▶ **Given exercise**: Copy out everything in the comment thread from "In my mind, it" down to "great work !.....cheers.", substituting "vacuum systems" for "vacuum chambers".

#### Page ####

I'm assuming your 'power controller' is just a triac-based dimmer circuit. These are not suitable for driving inductive loads, since they simply 'chop up' the input voltage, resulting in weird spikes and all kinds of nasty things on the in and output of your transformer. Other than changing the entire design to a switch-mode supply, a variac is your best option.

You could probably minimize arcing from the screw holes by putting a larger fillet or chamfer on those holes, arcs tend to start at the sharpest part of an object

Xometry hack for you guys regarding the two clamps at 18:01. Just order the entire part, and cut it in half with a hacksaw. There are a bunch of parts I have ordered where it is '1 part' but can be 2 or 3 with minor alterations, involving tools that you 'should' already have somewhere.

In my mind, it seems the easiest option for stopping the arcing is to just extend the ptfe inserts by ~4mm or so.

Drilling through screws is actually very common practise when working with vacuum chambers. I have used them in the past and they work great. Espeacially when you need e-6mBar or lower pressures they are highly recommended. Various companies make them, but if you only need a few it might be easier to just make them yourself ;) Great video, keep up the good work!

Nice attention to detail with the thread's shown as these 'trapped volumes' or ' virtual leaks' can be a PITA. We used to just carefully file the screw down one side great work !.....cheers.

A temporary solution until you get more corrosion resistant materials would be to attach a piece of zinc or aluminum to the non-vacuum side as a cathodic protection anode. Zinc isn't vacuum compatible as I recall, and the anodes tend to flake pieces off as they corrode, which is why it needs to be on the atmospheric pressure side. Or stuff desiccant packets into that hole where the condensation is forming to absorb it.

#### Information supplied ####

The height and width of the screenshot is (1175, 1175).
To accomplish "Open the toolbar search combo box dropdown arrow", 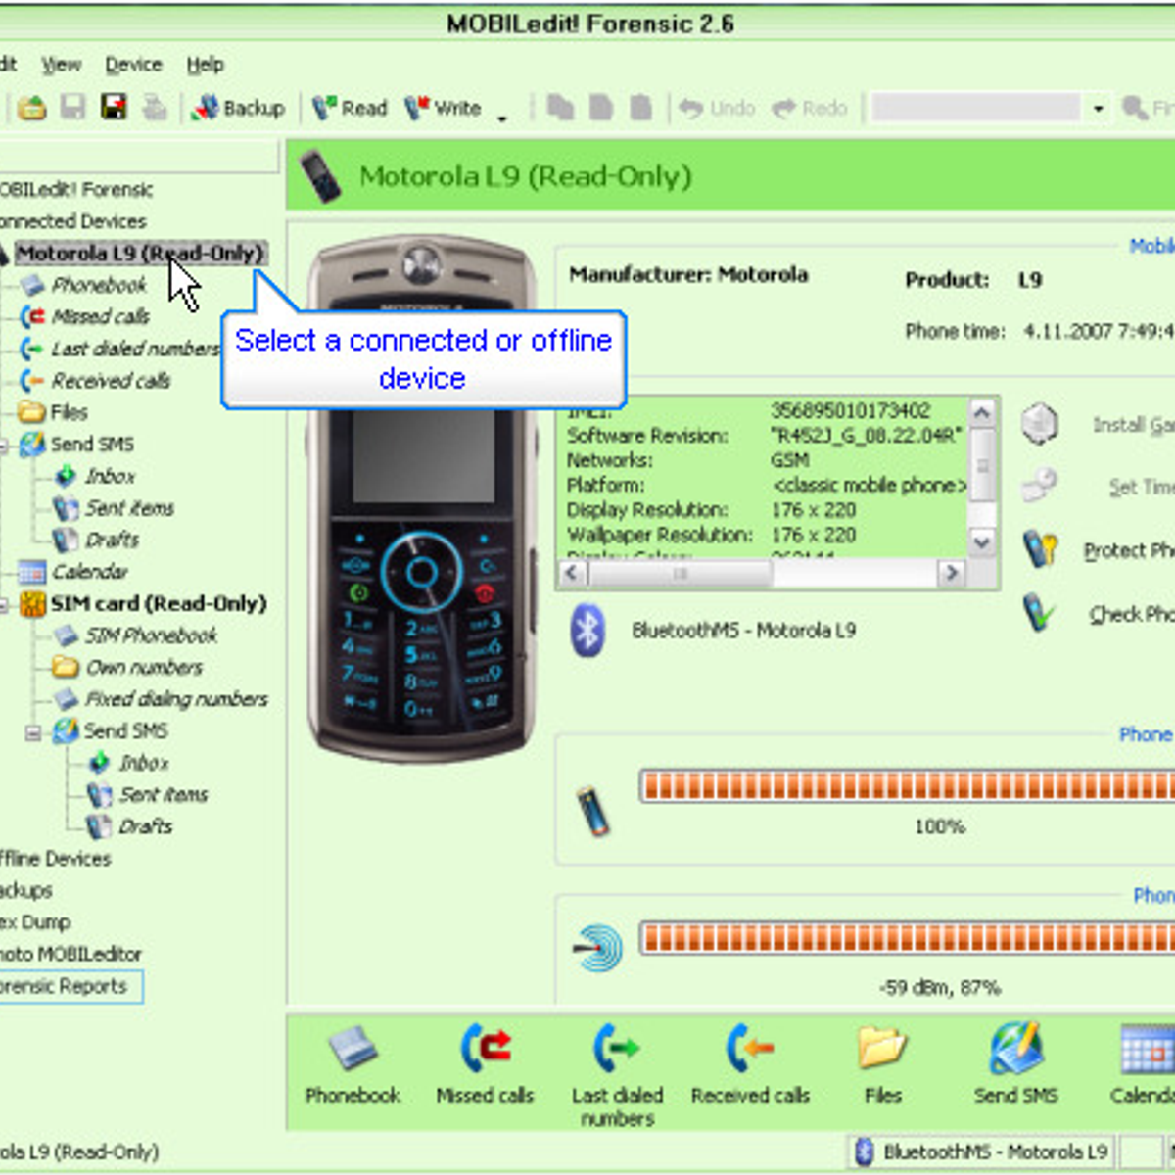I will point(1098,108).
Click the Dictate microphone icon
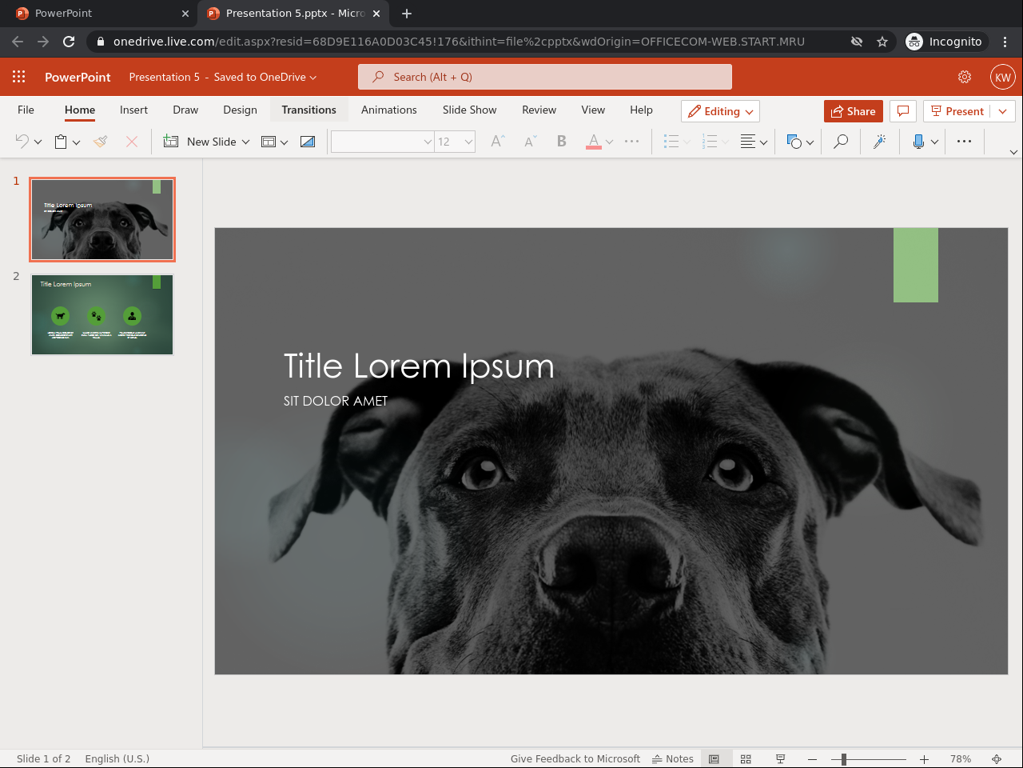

####

▶ **Written response**:
In my mind, it seems the easiest option for stopping the arcing is to just extend the ptfe inserts by ~4mm or so.

Drilling through screws is actually very common practise when working with vacuum systems. I have used them in the past and they work great. Espeacially when you need e-6mBar or lower pressures they are highly recommended. Various companies make them, but if you only need a few it might be easier to just make them yourself ;) Great video, keep up the good work!

Nice attention to detail with the thread's shown as these 'trapped volumes' or ' virtual leaks' can be a PITA. We used to just carefully file the screw down one side great work !.....cheers.